Asking people questions about their values tends to be a waste of time,
because there is no way of assessing how well the answer corresponds to
the person’s behavior. In order to how a person’s value
affect their behavior, you have to watch their behavior.
Still, if there is a good correlation between what someone
says about their values, and what they do, it tells you a little bit
about them. But most of what you learn comes from watching
what they do, not listening to what they say.
Plus, people cannot tell you what their values really are, unless they
actually know what their values are. Often, that is not the
case. There are few people who are both
sufficiently narcissistic to run for President, and
sufficiently insightful to know what their own values are.
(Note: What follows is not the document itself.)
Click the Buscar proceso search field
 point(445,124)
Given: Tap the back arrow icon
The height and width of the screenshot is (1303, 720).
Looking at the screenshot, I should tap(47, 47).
What is more valuable, then, is to ask candidates directly about how
they solve problems. That is really what you want to know,
and that is really what we pay them to do, once elected. We
pay them to solve problems.
So why not just ask them directly about how they solve problems, since
that is what we really want to know?
So let’s not ask what the candidate would do in a hypothetical
situation. What would be more interesting, and more useful,
would be to ask these questions: Here is the situation (explain
hypothetical situation). From you point of view, what
problems do you think this situation would present? How would
you go about solving those problems?
It is always more informative to find out how
people think, rather that what they think.